Their eyes flash with that unmistakable signal of understanding. They now have this.
“The client needs the grades they deserve. An IEP can help......” 
“I’m a case manager.... so I could coordinate an IEP meeting.... And, I could go with their mom for support.”
This first moment of realization is contagious. Students all over the classroom begin share their intervention cards and work together. They are driven by an ignited desire to be effective and to enhance client self-determination.

Someone seeking help for homelessness needs housing.
Someone seeking help for hunger needs food.
Someone seeking help for illness needs medical care.
Someone seeking help for unemployment needs a job.

They are well on their way to understanding the difference between an effective helper and someone who just applies randomly Googled solutions. They are also building skills to articulate and scientifically justify the interventions chosen with the client.


One adoption counselor's testimony on Alabama HB 314 stated that adoption solved a list of problems ranging from spina bifida, to prison re-entry, to addiction, to living in a trailer park (cite). It is true these are not the fake case scenarios from my "challenge," nor am I privy to each case. However, my level of confidence in challenging it is really no different than the level of confidence legislators had to use it to make an abortion ban the law of the land.

Children with spina bifida don't need new parents.

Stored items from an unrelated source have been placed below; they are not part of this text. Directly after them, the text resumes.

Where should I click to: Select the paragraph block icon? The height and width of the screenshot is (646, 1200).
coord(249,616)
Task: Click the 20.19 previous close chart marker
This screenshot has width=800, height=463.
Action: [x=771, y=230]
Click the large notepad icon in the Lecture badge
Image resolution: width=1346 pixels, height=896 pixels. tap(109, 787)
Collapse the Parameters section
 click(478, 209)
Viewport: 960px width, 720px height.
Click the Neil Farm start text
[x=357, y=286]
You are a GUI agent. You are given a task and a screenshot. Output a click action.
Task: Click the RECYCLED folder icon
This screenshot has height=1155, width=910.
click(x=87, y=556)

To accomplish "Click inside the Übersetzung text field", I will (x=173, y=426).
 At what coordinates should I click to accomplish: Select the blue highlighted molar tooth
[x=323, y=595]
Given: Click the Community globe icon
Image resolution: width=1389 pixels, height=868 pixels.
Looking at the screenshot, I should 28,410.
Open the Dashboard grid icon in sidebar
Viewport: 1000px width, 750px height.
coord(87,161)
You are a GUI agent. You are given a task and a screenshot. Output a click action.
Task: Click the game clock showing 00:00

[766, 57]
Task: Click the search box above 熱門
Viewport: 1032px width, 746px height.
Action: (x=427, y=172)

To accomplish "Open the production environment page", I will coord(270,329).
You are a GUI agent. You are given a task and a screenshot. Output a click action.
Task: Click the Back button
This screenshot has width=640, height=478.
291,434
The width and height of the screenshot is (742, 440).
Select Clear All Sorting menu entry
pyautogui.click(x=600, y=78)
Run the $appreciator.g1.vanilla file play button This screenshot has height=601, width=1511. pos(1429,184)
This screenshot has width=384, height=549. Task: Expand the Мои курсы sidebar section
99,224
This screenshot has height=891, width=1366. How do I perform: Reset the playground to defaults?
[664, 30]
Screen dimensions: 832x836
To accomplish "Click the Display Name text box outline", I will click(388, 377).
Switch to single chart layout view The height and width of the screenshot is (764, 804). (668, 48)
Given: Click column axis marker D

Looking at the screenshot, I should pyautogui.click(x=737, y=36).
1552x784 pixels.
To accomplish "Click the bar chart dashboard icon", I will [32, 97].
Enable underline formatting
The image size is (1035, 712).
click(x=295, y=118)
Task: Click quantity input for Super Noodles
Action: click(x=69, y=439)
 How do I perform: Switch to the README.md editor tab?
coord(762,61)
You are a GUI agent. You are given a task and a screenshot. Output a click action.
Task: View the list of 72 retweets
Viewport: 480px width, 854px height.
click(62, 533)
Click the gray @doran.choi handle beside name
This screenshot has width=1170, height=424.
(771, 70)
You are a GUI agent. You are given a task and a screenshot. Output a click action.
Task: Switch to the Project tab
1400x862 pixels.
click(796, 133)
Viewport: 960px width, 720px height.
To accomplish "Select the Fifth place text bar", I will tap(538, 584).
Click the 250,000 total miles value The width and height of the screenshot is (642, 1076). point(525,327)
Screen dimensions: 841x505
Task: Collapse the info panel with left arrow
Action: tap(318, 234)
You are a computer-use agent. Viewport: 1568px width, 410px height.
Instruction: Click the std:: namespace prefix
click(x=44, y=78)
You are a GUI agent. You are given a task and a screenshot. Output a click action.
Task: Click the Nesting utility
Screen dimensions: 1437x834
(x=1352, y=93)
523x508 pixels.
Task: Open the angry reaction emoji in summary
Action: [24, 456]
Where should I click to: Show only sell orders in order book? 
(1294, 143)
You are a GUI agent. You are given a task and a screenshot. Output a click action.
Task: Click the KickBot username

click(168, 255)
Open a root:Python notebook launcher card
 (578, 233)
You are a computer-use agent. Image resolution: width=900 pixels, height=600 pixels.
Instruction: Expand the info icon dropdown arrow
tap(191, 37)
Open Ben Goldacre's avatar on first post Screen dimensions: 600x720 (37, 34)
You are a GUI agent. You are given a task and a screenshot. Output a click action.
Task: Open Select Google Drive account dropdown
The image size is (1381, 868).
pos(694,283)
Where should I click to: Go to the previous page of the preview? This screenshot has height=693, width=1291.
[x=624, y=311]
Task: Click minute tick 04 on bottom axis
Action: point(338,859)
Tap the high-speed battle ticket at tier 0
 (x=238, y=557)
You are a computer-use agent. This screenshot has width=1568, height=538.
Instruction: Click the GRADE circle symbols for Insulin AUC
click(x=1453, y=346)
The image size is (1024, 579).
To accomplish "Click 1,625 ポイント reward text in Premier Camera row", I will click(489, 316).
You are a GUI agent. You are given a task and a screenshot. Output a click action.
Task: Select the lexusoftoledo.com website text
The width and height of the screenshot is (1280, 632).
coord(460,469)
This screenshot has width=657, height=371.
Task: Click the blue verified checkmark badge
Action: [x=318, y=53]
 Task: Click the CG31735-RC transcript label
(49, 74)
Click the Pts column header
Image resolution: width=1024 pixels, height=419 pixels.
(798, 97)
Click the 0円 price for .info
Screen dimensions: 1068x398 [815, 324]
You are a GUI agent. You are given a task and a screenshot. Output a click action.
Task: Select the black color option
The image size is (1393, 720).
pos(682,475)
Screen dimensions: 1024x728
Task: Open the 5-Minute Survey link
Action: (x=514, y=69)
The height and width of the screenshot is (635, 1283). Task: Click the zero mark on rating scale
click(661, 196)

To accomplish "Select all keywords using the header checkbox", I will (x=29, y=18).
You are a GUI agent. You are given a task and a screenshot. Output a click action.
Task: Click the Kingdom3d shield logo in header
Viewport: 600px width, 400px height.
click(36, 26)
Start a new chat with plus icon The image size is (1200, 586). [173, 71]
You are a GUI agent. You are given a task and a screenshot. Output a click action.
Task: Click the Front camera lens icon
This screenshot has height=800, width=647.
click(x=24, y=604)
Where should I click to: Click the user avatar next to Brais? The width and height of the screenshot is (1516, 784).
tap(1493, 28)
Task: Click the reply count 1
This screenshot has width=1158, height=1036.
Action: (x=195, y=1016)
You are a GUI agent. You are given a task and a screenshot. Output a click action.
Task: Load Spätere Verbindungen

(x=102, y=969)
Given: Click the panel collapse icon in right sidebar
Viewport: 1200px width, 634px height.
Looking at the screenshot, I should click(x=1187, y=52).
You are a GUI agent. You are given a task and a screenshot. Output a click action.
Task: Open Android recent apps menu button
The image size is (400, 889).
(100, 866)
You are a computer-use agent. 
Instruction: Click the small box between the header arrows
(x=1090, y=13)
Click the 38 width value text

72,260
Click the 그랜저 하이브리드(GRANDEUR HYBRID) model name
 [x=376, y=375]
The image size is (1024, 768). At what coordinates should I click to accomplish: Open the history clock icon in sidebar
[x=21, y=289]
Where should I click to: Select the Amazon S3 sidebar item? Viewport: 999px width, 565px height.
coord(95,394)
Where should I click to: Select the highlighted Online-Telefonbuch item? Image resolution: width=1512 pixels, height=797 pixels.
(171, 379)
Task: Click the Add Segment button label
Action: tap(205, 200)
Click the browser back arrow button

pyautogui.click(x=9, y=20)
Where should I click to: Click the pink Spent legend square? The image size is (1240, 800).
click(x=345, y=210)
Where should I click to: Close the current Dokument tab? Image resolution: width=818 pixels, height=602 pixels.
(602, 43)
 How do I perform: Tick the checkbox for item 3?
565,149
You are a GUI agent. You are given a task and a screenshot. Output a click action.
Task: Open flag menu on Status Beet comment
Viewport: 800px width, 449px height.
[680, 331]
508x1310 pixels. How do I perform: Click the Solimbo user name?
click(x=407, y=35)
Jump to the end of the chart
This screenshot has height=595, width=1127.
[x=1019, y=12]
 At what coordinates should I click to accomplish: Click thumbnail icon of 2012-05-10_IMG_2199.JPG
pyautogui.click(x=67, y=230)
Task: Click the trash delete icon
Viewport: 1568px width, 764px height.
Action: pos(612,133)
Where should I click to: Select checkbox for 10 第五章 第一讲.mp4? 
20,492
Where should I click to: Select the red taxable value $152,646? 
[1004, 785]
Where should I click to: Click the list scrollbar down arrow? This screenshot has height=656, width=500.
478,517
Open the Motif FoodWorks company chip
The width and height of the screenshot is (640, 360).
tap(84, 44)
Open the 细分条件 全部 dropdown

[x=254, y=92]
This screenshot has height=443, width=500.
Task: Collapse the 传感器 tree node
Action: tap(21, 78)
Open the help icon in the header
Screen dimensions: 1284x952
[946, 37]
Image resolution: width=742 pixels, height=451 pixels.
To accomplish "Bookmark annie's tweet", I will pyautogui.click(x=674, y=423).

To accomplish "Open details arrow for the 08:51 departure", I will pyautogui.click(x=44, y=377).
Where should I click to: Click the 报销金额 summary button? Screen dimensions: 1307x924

They need lifelong disability support. Children who live in trailer parks don't need new parents. They need us to stop judging them. Children whose parents are re-entering society don't need new parents. They need parents who are supported in parenting them through effective re-entry support services. Let's challenge this and flesh out the missing variables. One phrase to the testimony was key. 
“In every one of these situations we had not one, but multiple families step up and say that they were willing to adopt these babies born to women in difficult medical and social situations."
This statement is why this testimony did not belong at an abortion legislation committee hearing. The medical and social risks noted were not about pregnancy. Adoption was not an adequate replacement for abortion for clients who did not wish to continue pregnancy. These pregnant people made a choice to give birth - and only then did adoption address the subsequent concerns. These children, once born, had parents who could not or did not want to continue to parent them. And that's why the counselor was able to present adoption as any form of solution.


By viewing adoption as a solution to problems caused by abortion bans, we are ignoring the needs of significant populations. Not every pregnant person wants to be pregnant or to give birth. Not every pregnant person who wants to be pregnant or to give birth can do so safely. Not every person who gives birth because of a ban will want to choose adoption - regardless of how impractical parenting may be at that time. They have a constitutional right to parent their child.

Adoption is not a medical procedure. It doesn't reduce the risks of pregnancy to the pregnant person. It is a decision about parenting a child that is already born. Someone who doesn't wish to assume the risks of pregnancy on their body can't make use of adoption as an intervention.

This problem is not unique to just one testimony. Even on large adoption agency websites, attempts to "counsel" pregnant people specifically about abortion are fraught, in plain text, with information about the parenting decision of adoption. Helping professionals must do our due diligence to make ever step of the helping process clear. This instruction need not end when it reaches our students. How we break down and address client problems can be explained and understood by lawmakers and the public. We need to exercise this level of clarity and transparency for our clients and lawmakers and model how this is done correctly for students. Every single person whose lives our words touch should be able to use our own frameworks to challenge the policies for which we advocate, the services we recommend, and the help we provide. The abortion-adoption conversation is a great place for us to start.